TASK DIRECTIONS
The entries below contain a stretch that opens with the line containing "The width and height of the screenshot is (397, 346)." and closes with the line containing "Task: Open the 3:11 PM timestamp link"; set down that stretch exactly, both ends included, and nothing else.
======== DATA FOR THE TASK ========
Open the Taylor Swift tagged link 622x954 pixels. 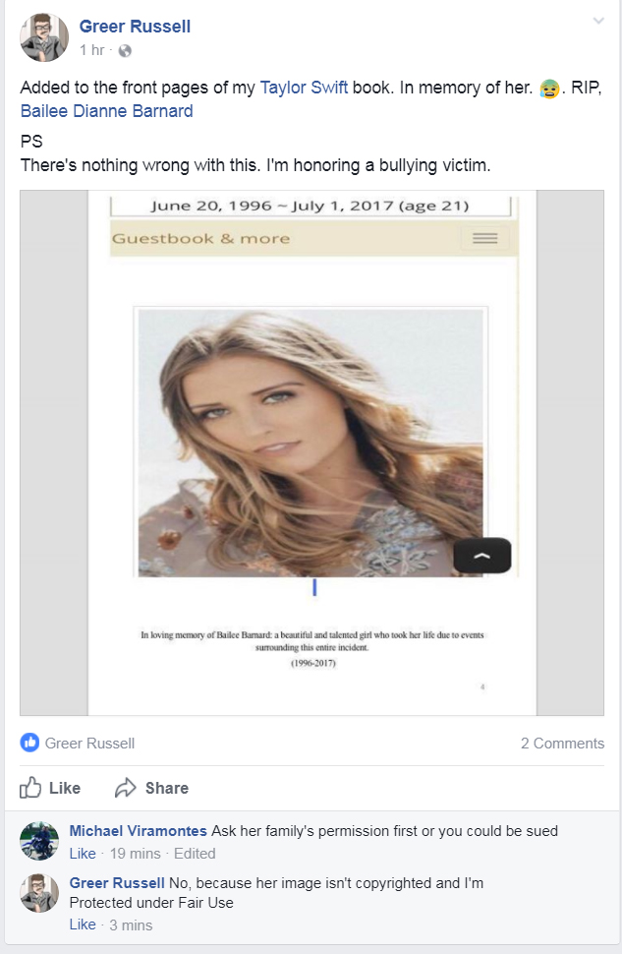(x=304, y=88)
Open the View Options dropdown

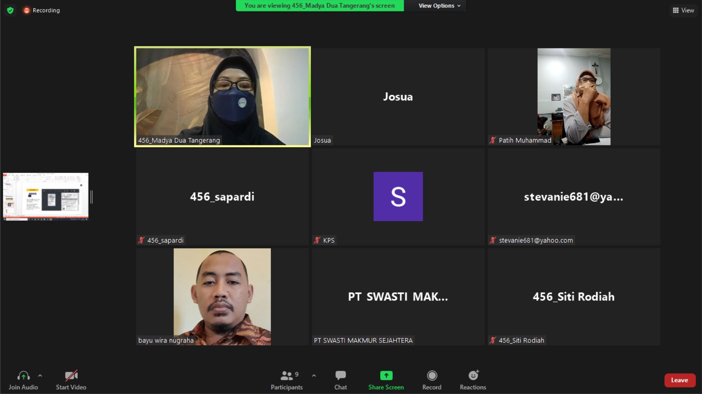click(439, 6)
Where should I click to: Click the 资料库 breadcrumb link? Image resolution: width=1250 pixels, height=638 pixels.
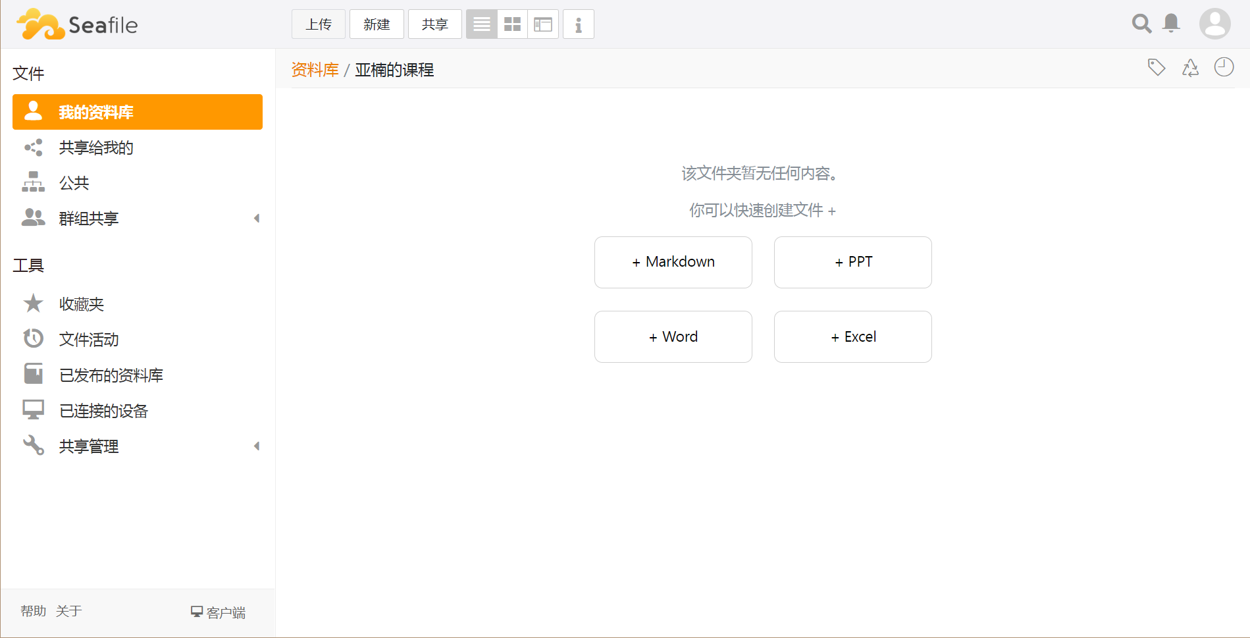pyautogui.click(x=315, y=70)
========
======== DATA FOR THE TASK ========
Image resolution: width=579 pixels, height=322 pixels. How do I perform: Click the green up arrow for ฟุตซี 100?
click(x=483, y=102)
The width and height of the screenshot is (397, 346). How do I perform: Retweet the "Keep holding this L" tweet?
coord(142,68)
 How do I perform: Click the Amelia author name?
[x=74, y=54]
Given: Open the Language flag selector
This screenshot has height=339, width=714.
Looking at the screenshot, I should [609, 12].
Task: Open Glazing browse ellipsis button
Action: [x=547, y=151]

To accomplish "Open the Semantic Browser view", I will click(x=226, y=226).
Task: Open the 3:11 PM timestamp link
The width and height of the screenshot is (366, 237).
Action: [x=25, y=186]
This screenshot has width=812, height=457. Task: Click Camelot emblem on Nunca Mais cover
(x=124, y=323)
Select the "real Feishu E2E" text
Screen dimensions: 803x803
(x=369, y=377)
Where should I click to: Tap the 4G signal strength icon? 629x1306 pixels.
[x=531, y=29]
========
======== DATA FOR THE TASK ========
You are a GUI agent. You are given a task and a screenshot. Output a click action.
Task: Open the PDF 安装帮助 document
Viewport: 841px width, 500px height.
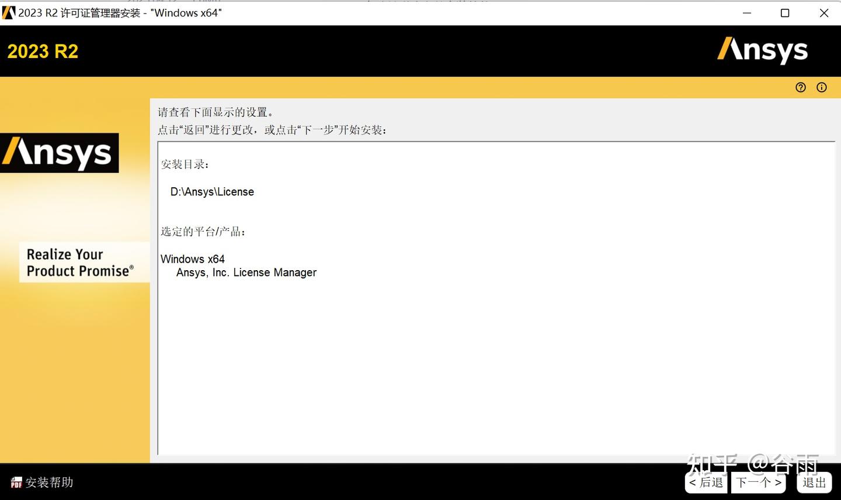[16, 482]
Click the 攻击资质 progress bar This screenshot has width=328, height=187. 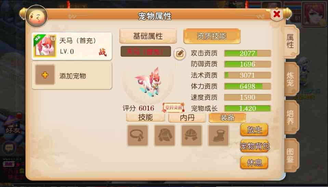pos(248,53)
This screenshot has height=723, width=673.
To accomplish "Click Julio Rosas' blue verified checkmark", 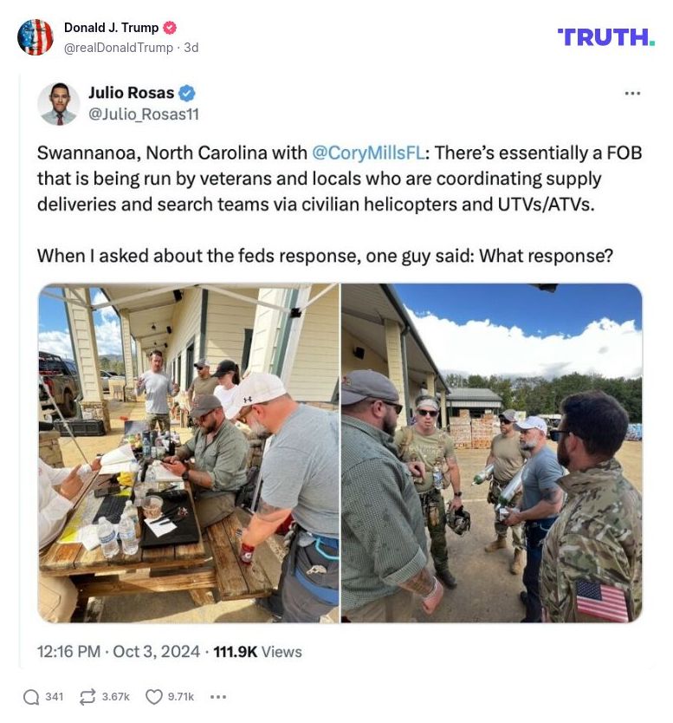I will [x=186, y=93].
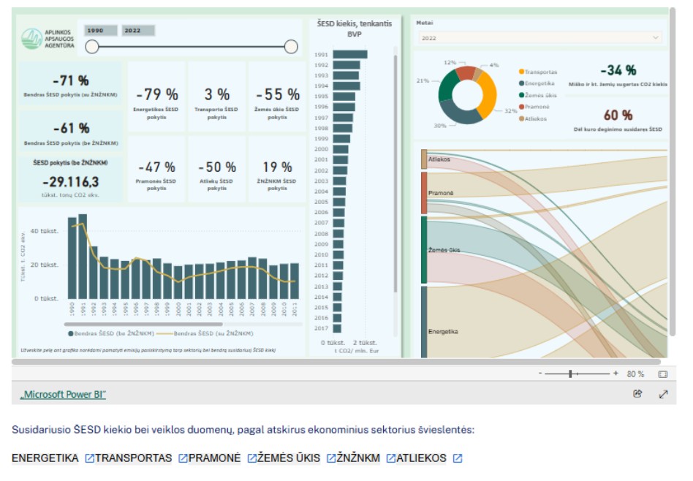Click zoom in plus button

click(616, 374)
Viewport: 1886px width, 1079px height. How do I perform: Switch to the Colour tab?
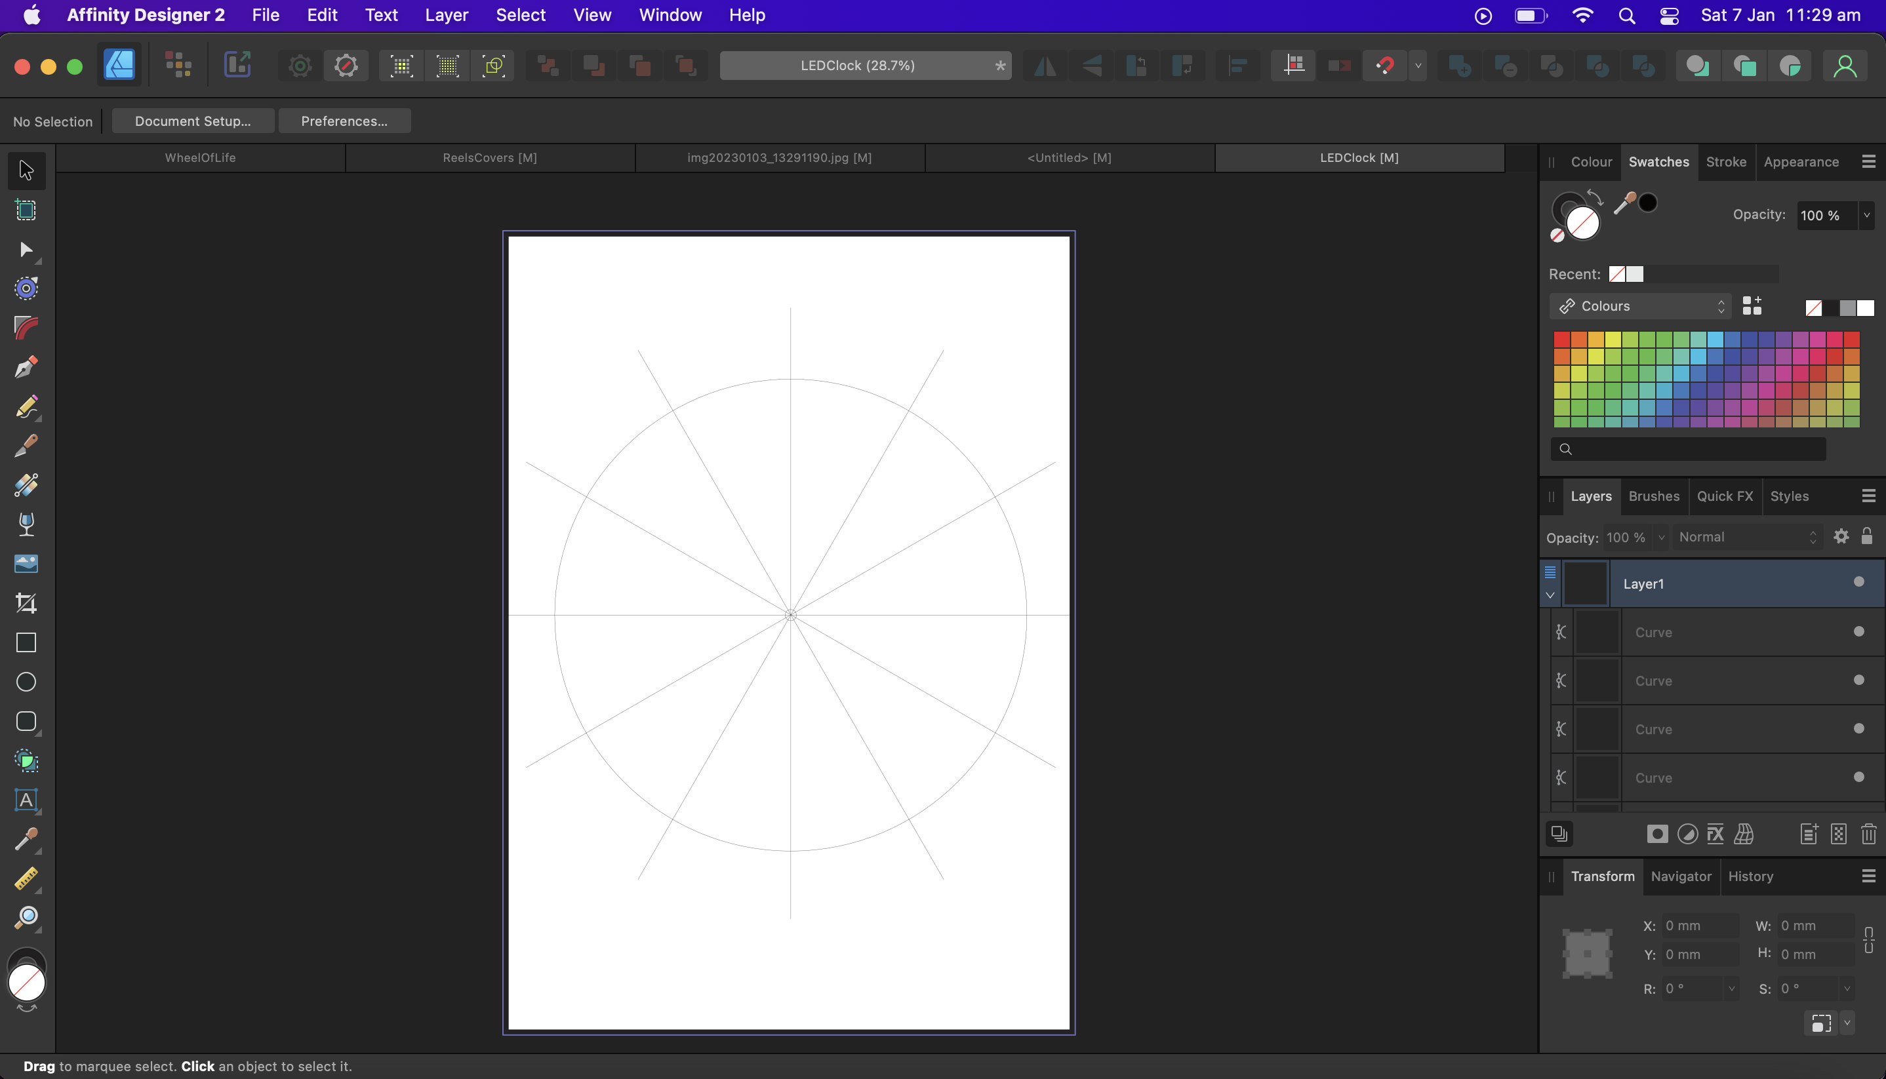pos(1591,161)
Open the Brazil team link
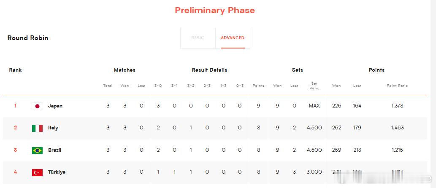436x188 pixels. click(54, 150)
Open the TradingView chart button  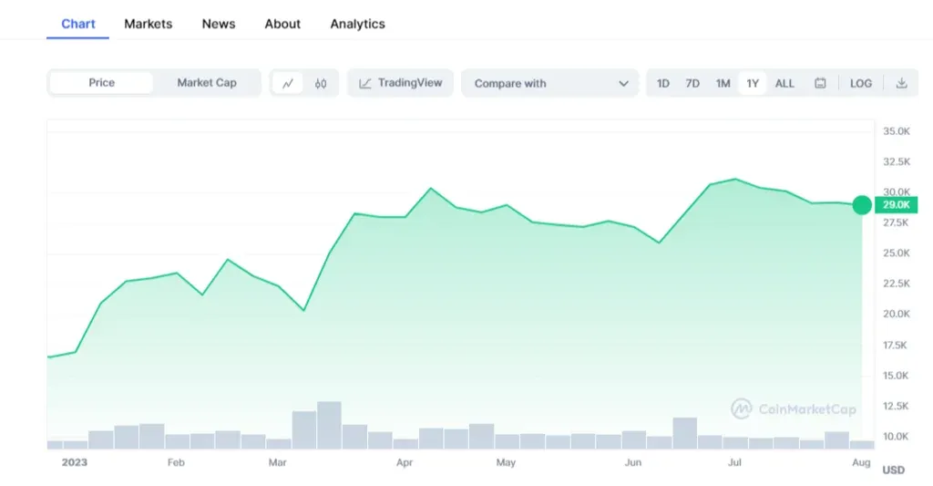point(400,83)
========
ANSWER TO THIS EXERCISE
The width and height of the screenshot is (397, 346). How do I perform: Retweet the "Keep holding this L" tweet?
coord(142,68)
 How do I perform: Click the Amelia author name?
[x=74, y=54]
Given: Open the Language flag selector
This screenshot has height=339, width=714.
Looking at the screenshot, I should [609, 12].
Task: Open Glazing browse ellipsis button
Action: [x=547, y=151]

To accomplish "Open the Semantic Browser view", I will click(x=226, y=226).
Task: Open the 3:11 PM timestamp link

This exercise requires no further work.